Toyota’s Woven City—yes, that’s the real name—is opening its doors this fall. It’s a hydrogen-powered, AI-managed dreamscape where self-driving cars and robot butlers live their best lives. Think SimCity meets Silicon Valley startup, with fewer glitches and more sushi. Even the homes are smart enough to judge your eating habits.
Forget traffic lights—this place probably has AI-controlled crosswalks that say, “You can strut now, king.”
Google dropped Android 16, and this update isn’t just a glow-up—it’s a full-on AI-powered transformation. It’s got a new Material 3 Expressive UI, can monitor battery health like a Fitbit, and Gemini AI is now officially your phone’s new therapist. It even comes with scam call detection, so grandma might finally stop sending money to “Prince Kelvin.”
Android 16 is like your ex—it looks better, acts smarter, and suddenly knows how to communicate.
Despite being competitors, OpenAI has entered into a cloud computing deal with Google to meet its growing infrastructure needs. This partnership is surprising, given their rivalry in the AI space. However, the demand for computing power has led OpenAI to seek resources wherever available, even if it means collaborating with a competitor.
OpenAI teaming up with Google is like Batman borrowing gadgets from the Joker—unexpected, but sometimes necessary.
Apple just dropped iPadOS 26, and it’s basically your iPad saying, “I’m not a tablet, I’m a real boy!” The new update brings resizable windows, a more flexible dock, and proper support for external displays—AKA, your iPad’s glow-up into a baby Mac. It’s productivity on steroids, minus the keyboard clicky-clack ASMR. Developers are hyped, users are cautiously optimistic, and your old laptop is starting to sweat.
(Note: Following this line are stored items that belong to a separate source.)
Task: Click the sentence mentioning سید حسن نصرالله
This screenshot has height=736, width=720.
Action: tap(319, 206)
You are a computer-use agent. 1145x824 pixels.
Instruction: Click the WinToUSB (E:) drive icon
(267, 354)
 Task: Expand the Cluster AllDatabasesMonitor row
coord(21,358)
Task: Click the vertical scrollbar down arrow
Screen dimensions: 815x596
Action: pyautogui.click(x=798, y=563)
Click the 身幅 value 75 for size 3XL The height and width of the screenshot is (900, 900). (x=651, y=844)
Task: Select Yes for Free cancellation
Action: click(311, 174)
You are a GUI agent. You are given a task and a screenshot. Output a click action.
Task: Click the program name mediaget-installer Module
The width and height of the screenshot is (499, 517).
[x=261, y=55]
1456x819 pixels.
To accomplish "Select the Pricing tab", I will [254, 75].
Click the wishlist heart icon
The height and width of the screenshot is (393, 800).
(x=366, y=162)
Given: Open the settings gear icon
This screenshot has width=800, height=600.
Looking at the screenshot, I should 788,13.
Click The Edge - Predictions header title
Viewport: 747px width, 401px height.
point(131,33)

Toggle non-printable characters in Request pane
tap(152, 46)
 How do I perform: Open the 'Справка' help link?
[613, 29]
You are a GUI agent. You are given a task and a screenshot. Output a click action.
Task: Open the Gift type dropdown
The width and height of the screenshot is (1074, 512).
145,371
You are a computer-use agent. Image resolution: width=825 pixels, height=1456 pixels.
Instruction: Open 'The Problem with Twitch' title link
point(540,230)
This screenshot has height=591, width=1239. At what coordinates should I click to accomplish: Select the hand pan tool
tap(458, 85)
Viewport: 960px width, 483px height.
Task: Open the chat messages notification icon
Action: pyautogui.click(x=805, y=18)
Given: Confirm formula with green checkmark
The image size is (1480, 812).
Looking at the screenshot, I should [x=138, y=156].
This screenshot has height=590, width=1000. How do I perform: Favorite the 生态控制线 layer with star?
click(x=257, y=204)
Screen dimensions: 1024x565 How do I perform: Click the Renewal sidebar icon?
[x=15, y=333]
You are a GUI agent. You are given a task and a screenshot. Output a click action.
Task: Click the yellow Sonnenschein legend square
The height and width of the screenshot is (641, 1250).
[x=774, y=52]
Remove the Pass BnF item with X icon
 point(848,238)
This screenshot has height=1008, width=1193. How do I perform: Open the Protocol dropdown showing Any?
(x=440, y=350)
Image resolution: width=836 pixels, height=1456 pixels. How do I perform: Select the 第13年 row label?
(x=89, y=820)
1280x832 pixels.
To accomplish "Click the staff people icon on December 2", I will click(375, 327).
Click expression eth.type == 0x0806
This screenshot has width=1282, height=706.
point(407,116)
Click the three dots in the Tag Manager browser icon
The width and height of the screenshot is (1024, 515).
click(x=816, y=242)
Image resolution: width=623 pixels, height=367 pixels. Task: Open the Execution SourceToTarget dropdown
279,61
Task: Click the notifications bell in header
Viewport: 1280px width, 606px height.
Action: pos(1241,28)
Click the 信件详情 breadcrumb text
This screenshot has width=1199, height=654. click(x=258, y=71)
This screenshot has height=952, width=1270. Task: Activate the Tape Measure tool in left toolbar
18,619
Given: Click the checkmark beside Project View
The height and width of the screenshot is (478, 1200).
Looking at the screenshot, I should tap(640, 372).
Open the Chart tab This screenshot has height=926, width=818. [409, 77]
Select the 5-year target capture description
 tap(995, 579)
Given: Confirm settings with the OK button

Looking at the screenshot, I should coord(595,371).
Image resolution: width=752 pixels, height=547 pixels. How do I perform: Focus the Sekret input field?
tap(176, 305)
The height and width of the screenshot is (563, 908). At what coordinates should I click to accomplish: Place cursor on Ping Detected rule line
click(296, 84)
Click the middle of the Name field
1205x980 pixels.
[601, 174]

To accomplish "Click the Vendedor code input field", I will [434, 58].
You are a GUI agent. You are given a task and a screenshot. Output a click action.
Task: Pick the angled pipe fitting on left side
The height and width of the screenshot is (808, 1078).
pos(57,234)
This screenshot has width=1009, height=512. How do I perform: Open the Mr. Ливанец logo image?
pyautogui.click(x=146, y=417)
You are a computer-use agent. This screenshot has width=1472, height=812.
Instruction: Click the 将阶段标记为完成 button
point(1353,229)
It’s the iPad’s biggest identity crisis since someone tried to use it as a camera in public.
Axiom Space is gearing up for its fourth private mission to the International Space Station, sending a four-person crew for another luxury stay in orbit. It’s less “Houston, we have a problem” and more “Houston, do you have Wi-Fi?” The team includes Turkey’s second astronaut and is part of NASA’s broader space tourism strategy—basically Airbnb for low-Earth orbit.
Axiom’s missions are proof that space is the new Hamptons—exclusive, expensive, and with way less gravity.
YouTube is testing out AI voice dubbing that can translate your favorite creator’s video into multiple languages using their actual voice. That’s right—your favorite American prankster can now yell at strangers in fluent Portuguese. Powered by DeepMind’s Lyria model, it replicates tone and emotion across languages, which means more drama, more yelling, and even more confused subtitles.
YouTube dubbing is great—until your meditation video whispers “relax” in German and it feels like a threat.